# HOW TO COMPLETE THIS TASK:
In the copy, include exactly the lines from the one with "You are a GUI" through the end of the data and no others, both ends kept, with every picture left out.

# RECORDS:
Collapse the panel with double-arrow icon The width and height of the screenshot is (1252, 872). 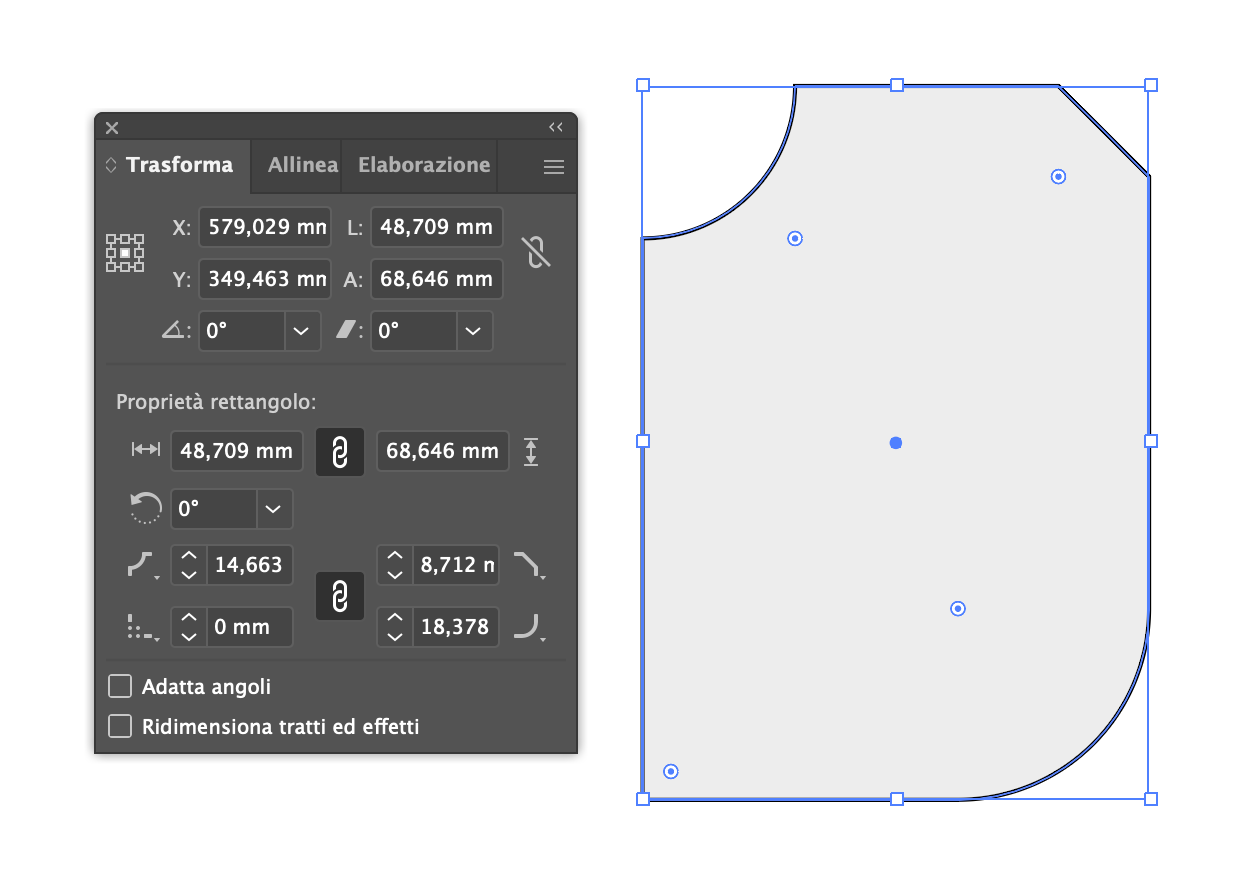(x=556, y=127)
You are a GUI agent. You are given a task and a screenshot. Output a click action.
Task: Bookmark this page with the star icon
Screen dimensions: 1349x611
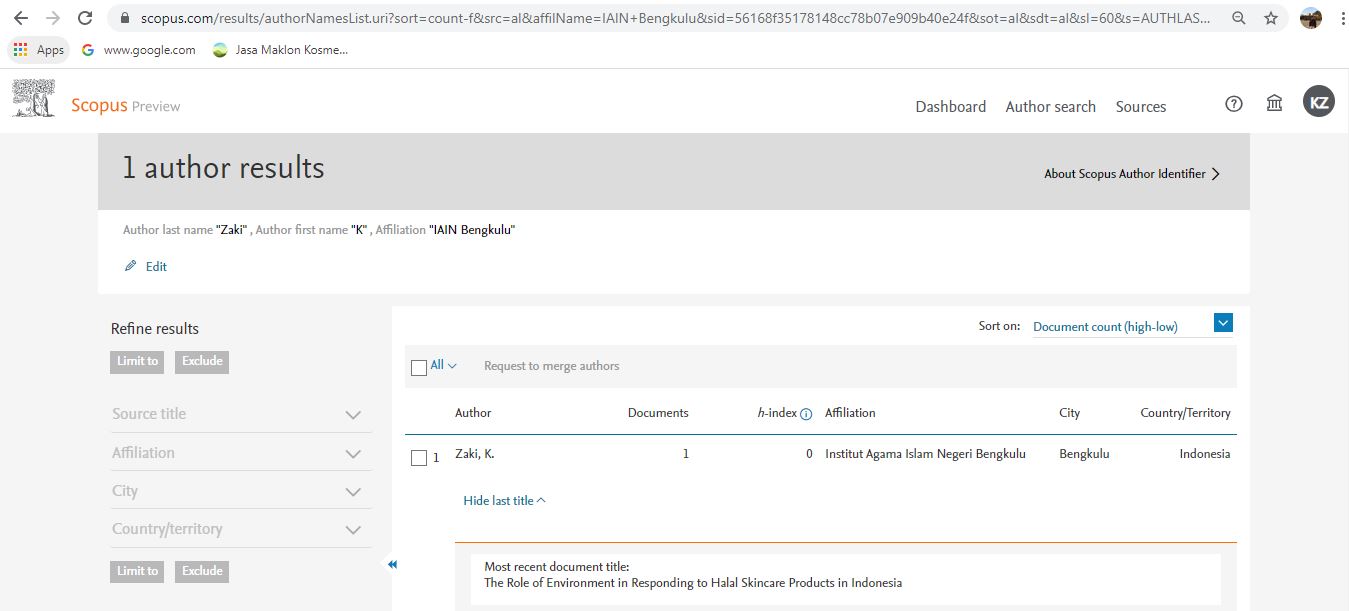pyautogui.click(x=1271, y=18)
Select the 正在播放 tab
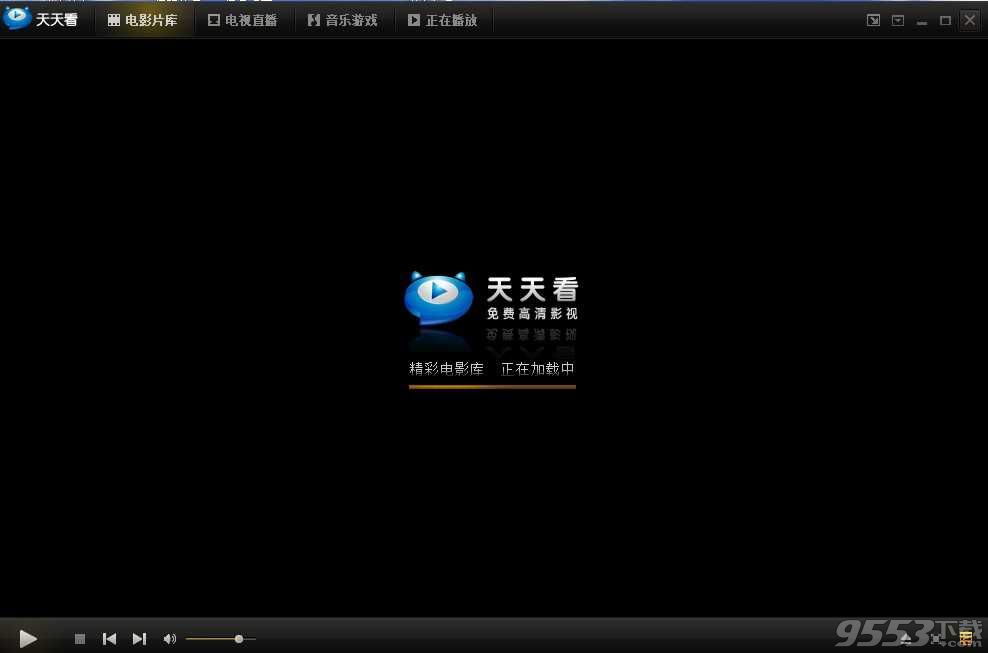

# RESULT BELOW:
You are a GUI agent. You are given a task and a screenshot. Output a click action.
Task: Bookmark this page with the star icon
Screen dimensions: 1349x611
pyautogui.click(x=1271, y=18)
Select the 正在播放 tab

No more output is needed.